Texte à lire:
>>>
« Du sublime au ridicule, il n’y a qu’un pas » Napoléon Bonaparte
17 et 24 novembre 2018 : est-on en train de revivre 1789 ?
En tout cas c’est ce que semblent avoir cru nos dirigeants. Que craignaient-ils pourtant ? La loi El Khomri et les ordonnances Pénicaud étaient passées comme une « lettre à la poste », plus exactement l’exécutif s’était assis sur la représentation syndicale en l’ignorant purement et simplement.
Les collectivités locales étaient tout autant méprisées par ce même exécutif qui mettait systématiquement en place, suivant ses prédécesseurs, un contrôle extrêmement strict visant à les transformer à terme en simple centres de coûts.
De même, on avait carrément insulté les personnes âgées en disant aux retraités que c’est eux qui allaient payer pour les autres.
Le président Macron paraissait alors surfer sur la vague, dans le sens où rien ne lui résistait.
En même temps, certes, quelques aspects pouvaient être gênants :
- Le fait que l’exécutif ne représente qu’en gros un quart des français, le taux de participation aux législatives de 2017, les élections les plus importantes dans les vraies démocraties, avait été inférieur à 50%
- D’autre part on avait méprisé les salariés et le « vieux monde » avec les lois travail ci-dessus, mais, tout à coup, c’était une autre population qui semblait entrer en rébellion, celle, pour faire simple, des petits artisans et des auto-entrepreneurs, semble-t-il plus chère à leur cœur.
On n’a pas, à vrai dire, tellement plus d’explications. Dit de manière plus générique, on ne peut expliquer une soudaine prise de conscience que par la réalisation que les élites sont totalement déconnectées, en fin de compte, des préoccupations des gens d’en bas. Ce n’est pas nouveau non plus. C’est même en quelques sorte à l’honneur de ce gouvernement d’avoir eu cette prise de conscience qui n’a pas effleuré, par exemple, Hollande qui est allé tranquillement jusqu’à la défaite sans jamais se remettre en cause. Dont acte !
<<<
Document source:
>>>
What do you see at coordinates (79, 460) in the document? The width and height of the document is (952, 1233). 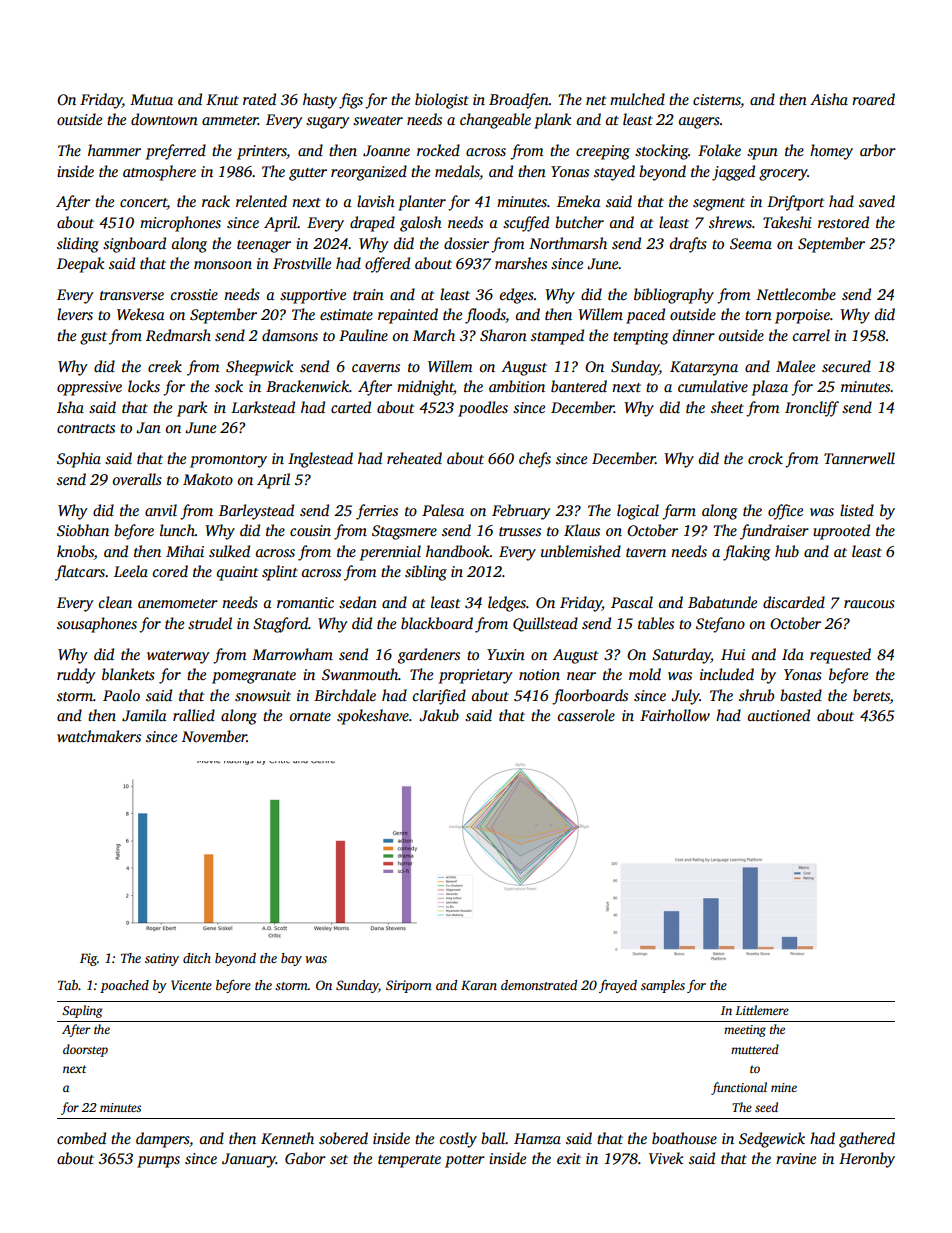 I see `Sophia` at bounding box center [79, 460].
<<<
Travail demandé:
- a) Selon le texte sur novembre 2018, quel avait été le taux de participation aux législatives de 2017 ?
- b) Mettez à jour le texte sur novembre 2018 de « Les collectivités locales » à « centres de coûts. » en remplaçant « collectivités locales » par « communes ».
- c) Poursuivez le texte sur novembre 2018 à partir de sa dernière phrase.

Réponses aux consignes:
- a) Il avait été inférieur à 50 %.

- b)
Les communes étaient tout autant méprisées par ce même exécutif qui mettait systématiquement en place, suivant ses prédécesseurs, un contrôle extrêmement strict visant à les transformer à terme en simple centres de coûts.

- c)
Avant d’attaquer le déroulé des faits et pour ne plus y revenir, on rappelle deux documents écrits par l’auteur qui alertaient déjà sur ce manque de démocratie inhérent à la Vé république en France :
- LA CONVERGENCE DES LUTTES – POURQUOI ET COMMENT ? – mars 2018
- VIème république : la constitution de vos rêves – novembre 2016
© Serge Darré
Le mouvement des « Gilets jaunes » (on ne mettra plus de guillemets) démarre par une forte mobilisation. On attend, pour le premier samedi, le 17 novembre 2018 de très nombreux blocages que ce soit filtrants sur environ 2 000 ronds-points, ou parfois quasi bloquants comme sur certaines routes. On s’attend aussi à des attaques directes spécifiquement contre les péages d’autoroutes, les radars et même certains automobilistes ou camionneurs refusant de s’arrêter.
Les forces de sécurité : police et gendarmerie, déjà très sollicitées récemment, vont devoir être réparties sur tout le territoire et faire avec peu de moyens. En outre, et c’est de là que tout va démarrer, le ministère de l’intérieur, qui scrute les réseaux sociaux, croit savoir que les Gilets jaunes vont chercher à s’introduire dans l’Elysée, Matignon ou autre lieu de pouvoir comme l’Assemblée nationale. Ceci n’est pas d’ailleurs qu’une erreur, il y a eu des appels bien réels de personnes comme Eric Drouet et les G.J., partout, sans concertation préalable à ce qu’on sache, manient des symboles de 1789 : ils arborent le drapeau français et chantent la Marseillaise, certains portant aussi le bonnet phrygien.
Dans le « cercle du pouvoir », comme on dit, on ne craint pas moins qu’une répétition de la journée du 6 octobre 1789 où le peuple de Paris est venu chercher le roi et la reine à Versailles pour les obliger à venir résider à Paris.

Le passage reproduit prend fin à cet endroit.